Saved data entries
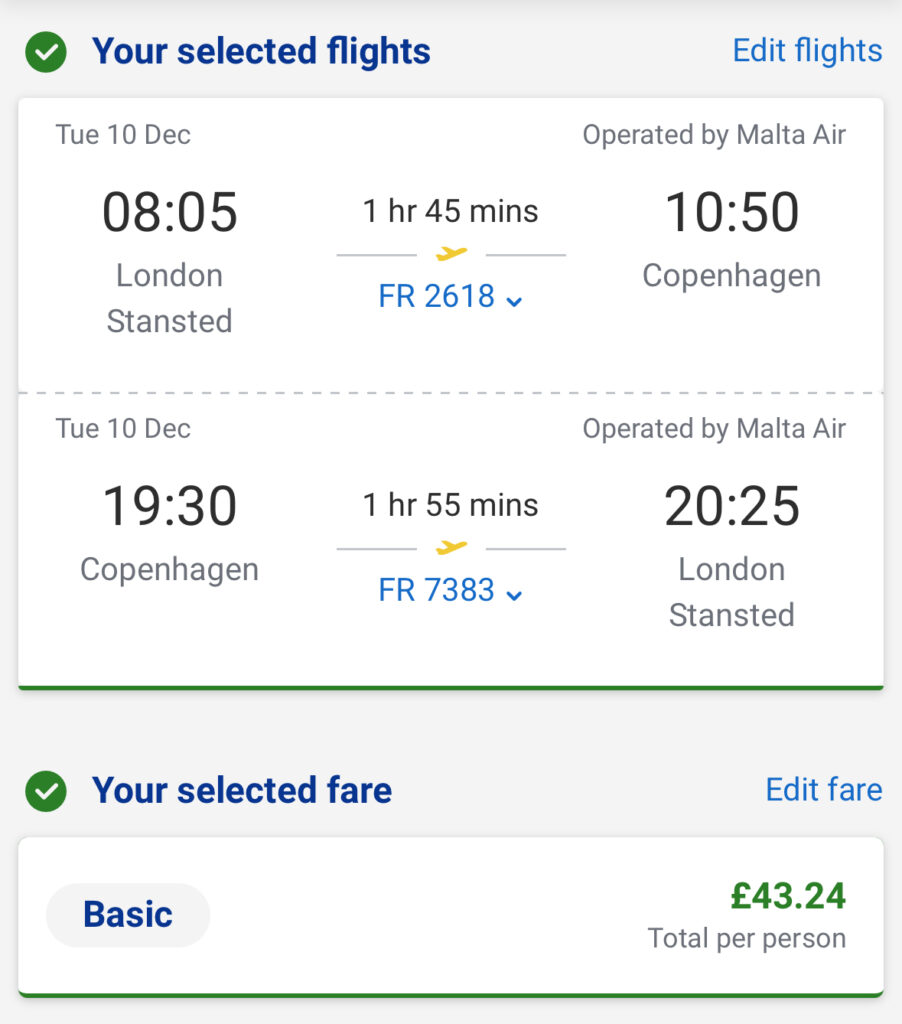This screenshot has width=902, height=1024.
Task: Select the Basic fare badge
Action: [x=128, y=914]
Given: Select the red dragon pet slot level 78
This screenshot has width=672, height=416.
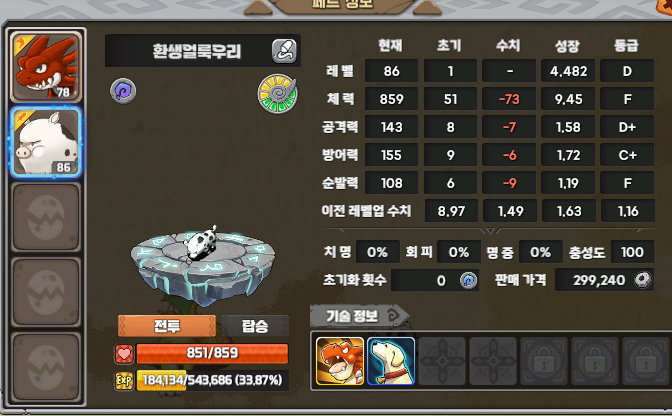Looking at the screenshot, I should pyautogui.click(x=46, y=67).

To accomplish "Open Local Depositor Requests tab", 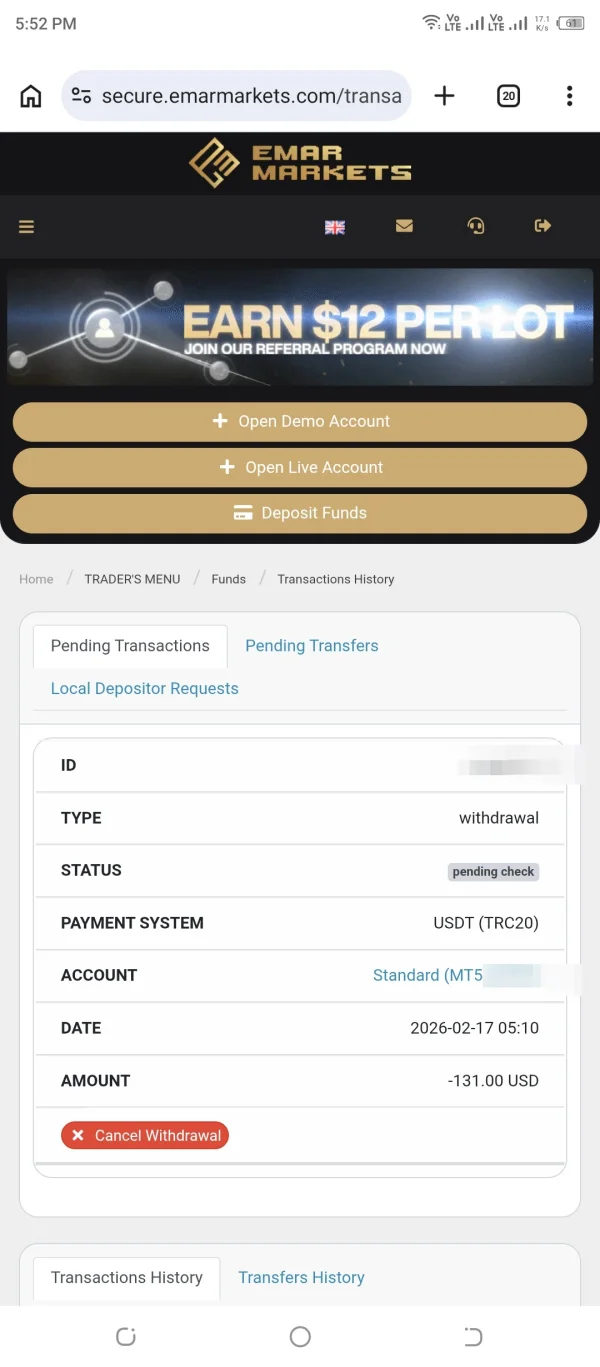I will [x=145, y=689].
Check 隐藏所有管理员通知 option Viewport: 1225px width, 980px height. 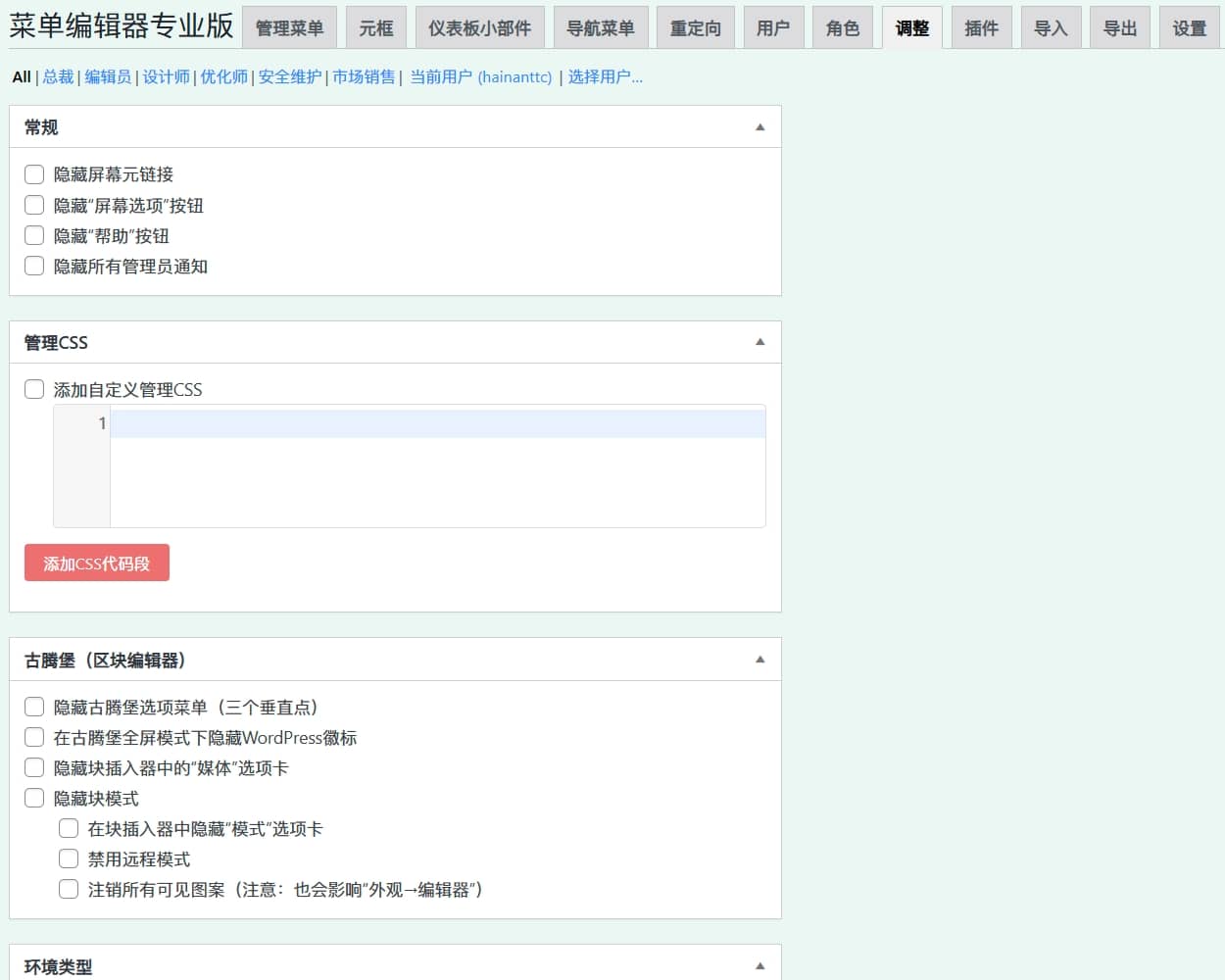point(34,266)
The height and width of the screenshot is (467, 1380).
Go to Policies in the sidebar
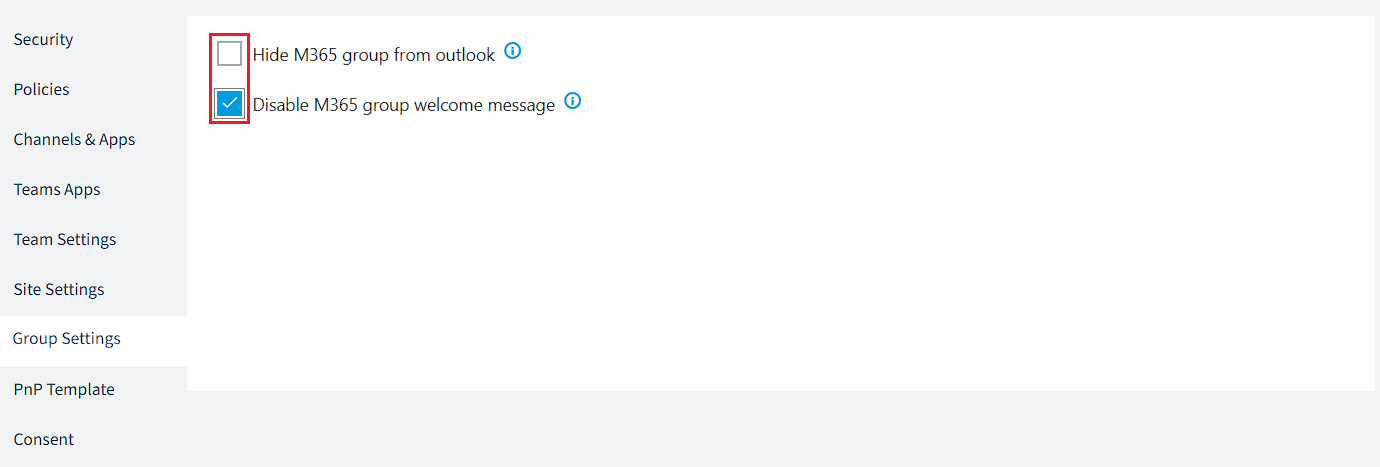click(x=41, y=89)
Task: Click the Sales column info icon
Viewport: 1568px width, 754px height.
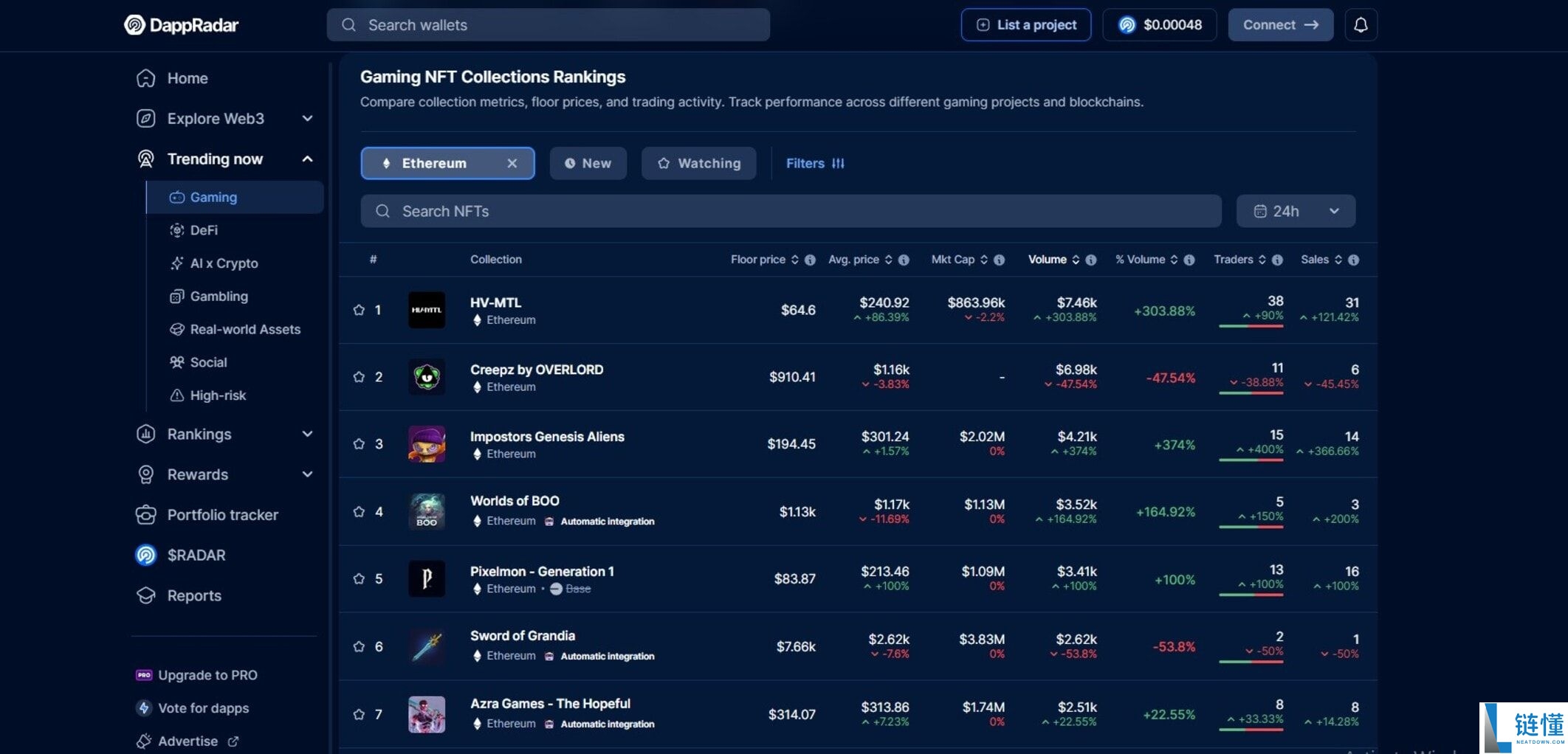Action: [x=1353, y=260]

ACTION ITEM: Your answer must be the lines from the one containing "Go to Policies in the sidebar" through the final line of the entries, duplicated exactly, with both ends kept and all pictures left out.

EXPECTED OUTPUT:
Go to Policies in the sidebar
click(x=41, y=89)
Task: Click the Sales column info icon
Viewport: 1568px width, 754px height.
Action: [x=1353, y=260]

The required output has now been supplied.